### PROVIDED INFORMATION:
--- --- ---

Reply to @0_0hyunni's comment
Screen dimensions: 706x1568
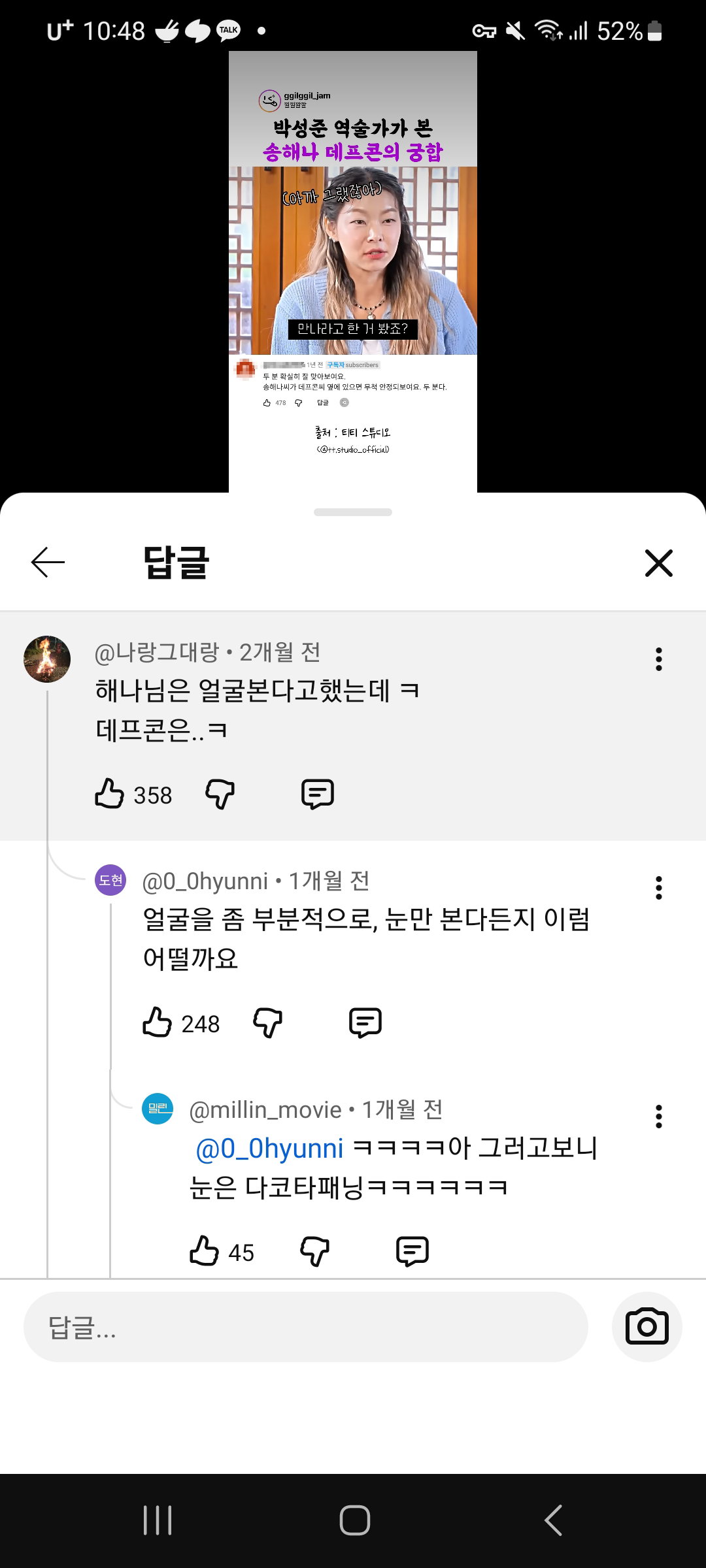pyautogui.click(x=365, y=1022)
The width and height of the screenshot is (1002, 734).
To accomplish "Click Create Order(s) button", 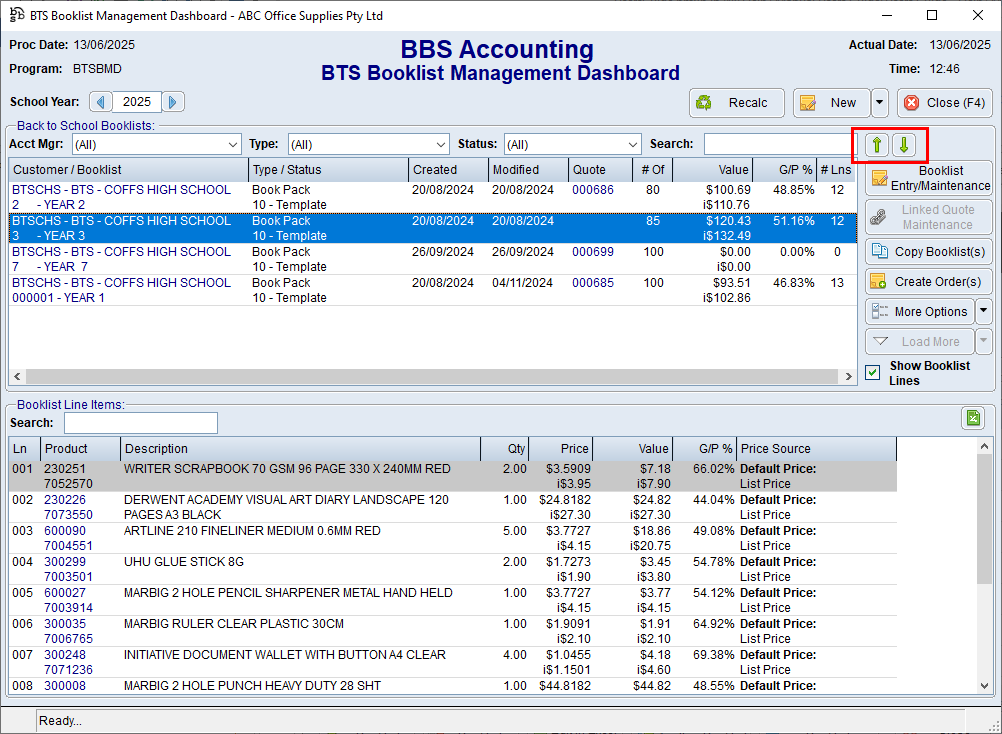I will click(928, 282).
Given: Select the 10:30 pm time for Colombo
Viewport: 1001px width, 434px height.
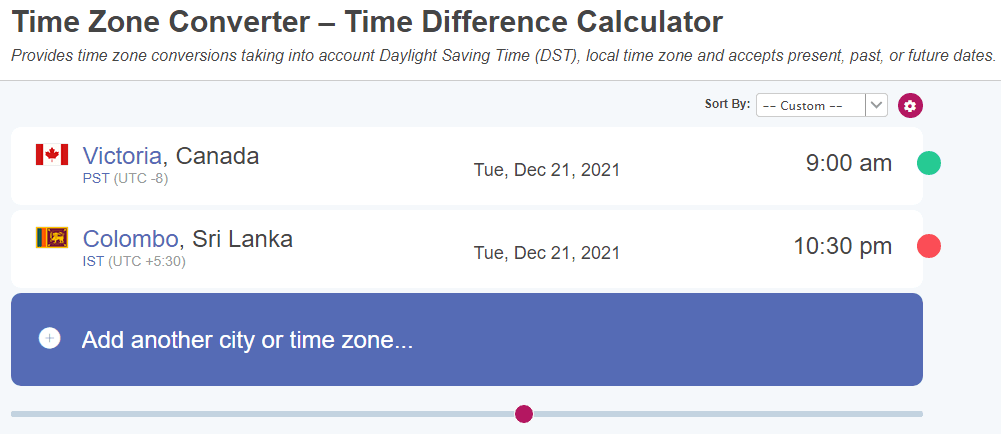Looking at the screenshot, I should pyautogui.click(x=843, y=246).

--- --- ---

### GOAL OF THE EXERCISE:
Your answer must be exactly the lines from the one with "Given: Select the 10:30 pm time for Colombo" through the final line of the data, with no pictures in it.

### FINISHED EXERCISE:
Given: Select the 10:30 pm time for Colombo
Viewport: 1001px width, 434px height.
Looking at the screenshot, I should pyautogui.click(x=843, y=246).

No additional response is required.